If you are unfamiliar with the topic, start by researching dictionaries, encyclopedias, magazines, or news articles for background and for terminology that will be important for article or book searches later on:

  1. Library.cornerstone.edu > search words in Library search box > Limit Content to Reference

  2. Wikipedia.com (though Wikipedia should not be trusted for authoritative information, it is useful for introductory knowledge on a topic)

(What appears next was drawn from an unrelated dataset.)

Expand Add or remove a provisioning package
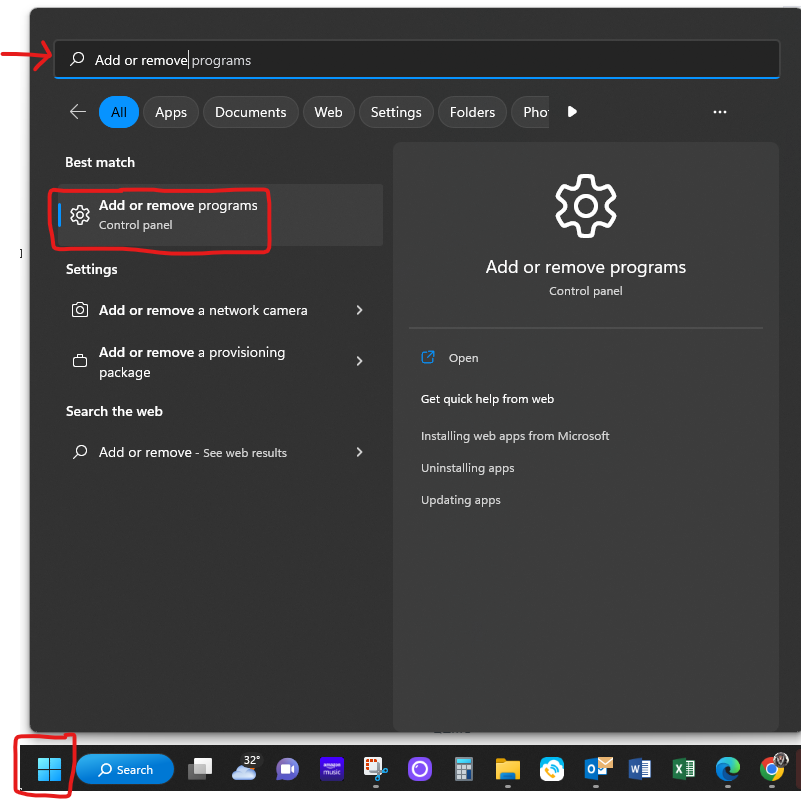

Note that AI tools, like ChatGPT, are able to condense a huge amount of information for surface-level digestion very quickly. However, they are notoriously and sometimes tragically untrustworthy, prone to fabrication and censorship, and not geared for in-depth investigations or scholarship. Copying from AI tools without attribution is considered a form of plagiarism in violation of Cornerstone University's Academic Integrity Policy. 

Examples of key terms from the scenario above:

  • "short-form video" (use quotes to search for exact phrase)
  • "short-form content"
  • TikTok / YouTube shorts / etc.
  • teen, teens, teenagers, college students, young adults, adolescents 

 

Step 3: Determine where to search for good information.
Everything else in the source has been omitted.